** What the exercise asks **
Extract every line from the rows below that contains the string "screenshot". Case counts.

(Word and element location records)
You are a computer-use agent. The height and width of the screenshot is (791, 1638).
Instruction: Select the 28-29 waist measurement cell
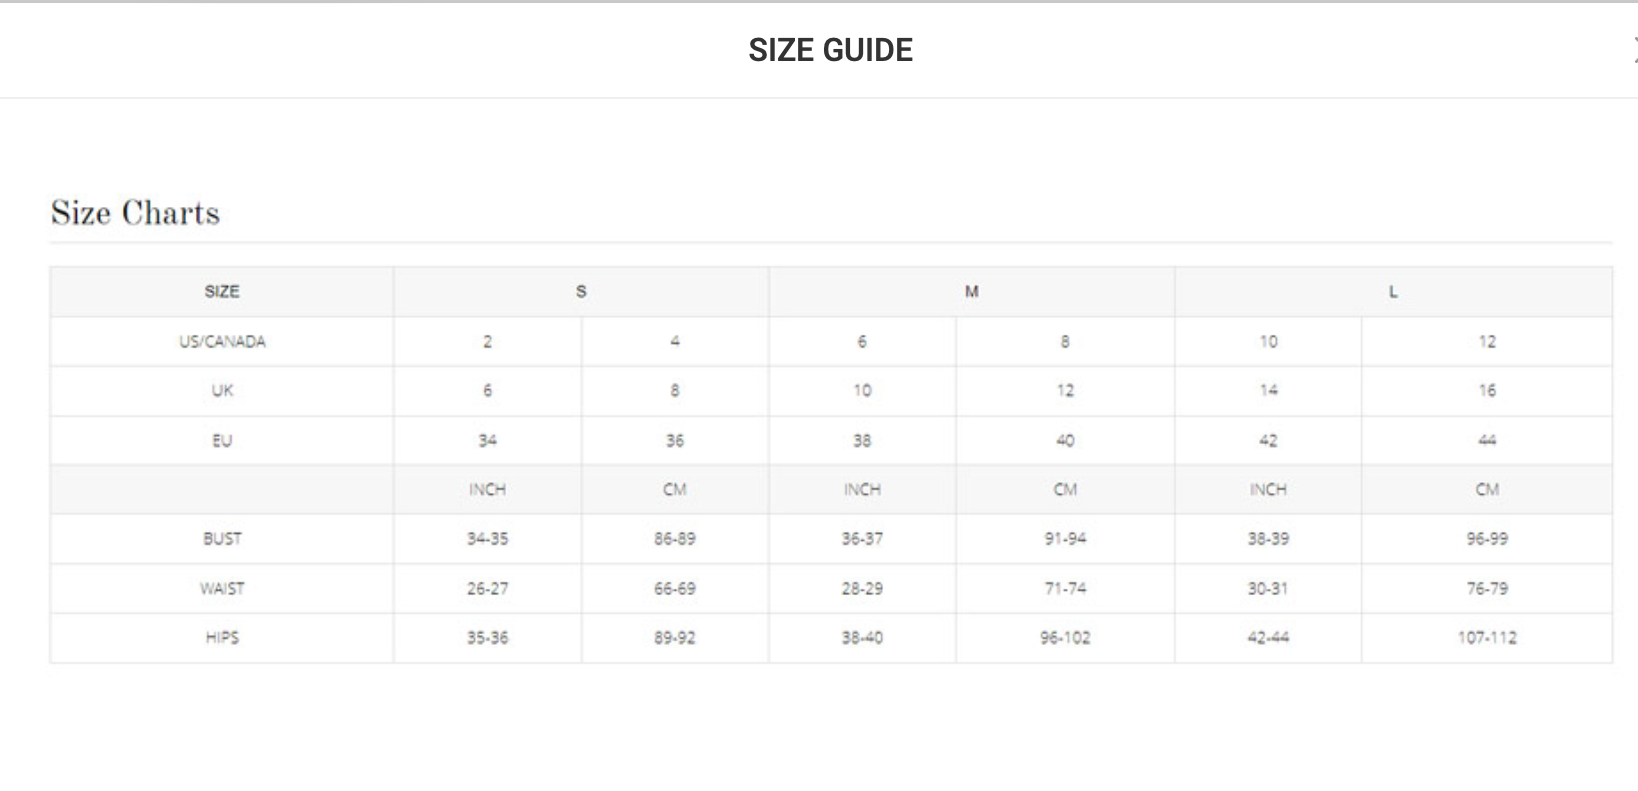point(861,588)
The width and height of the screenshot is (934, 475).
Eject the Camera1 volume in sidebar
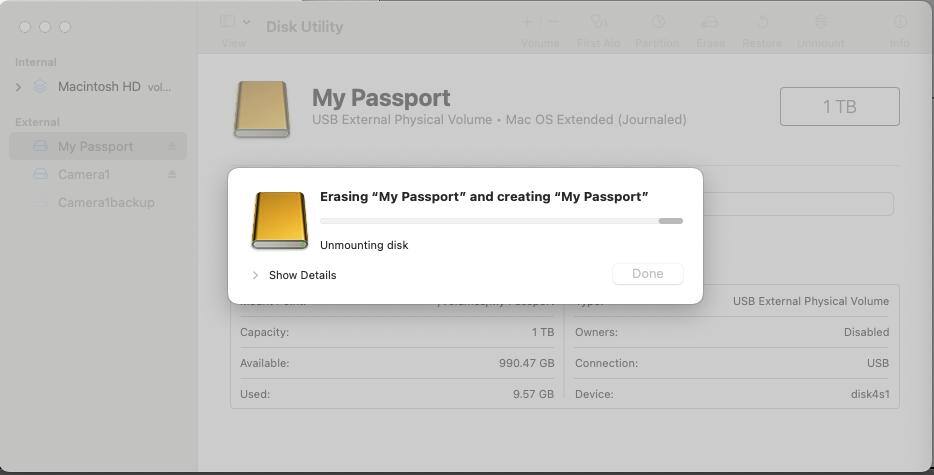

** Reply to the exercise **
You are a computer-use agent. The height and width of the screenshot is (791, 1638).
The width and height of the screenshot is (934, 475).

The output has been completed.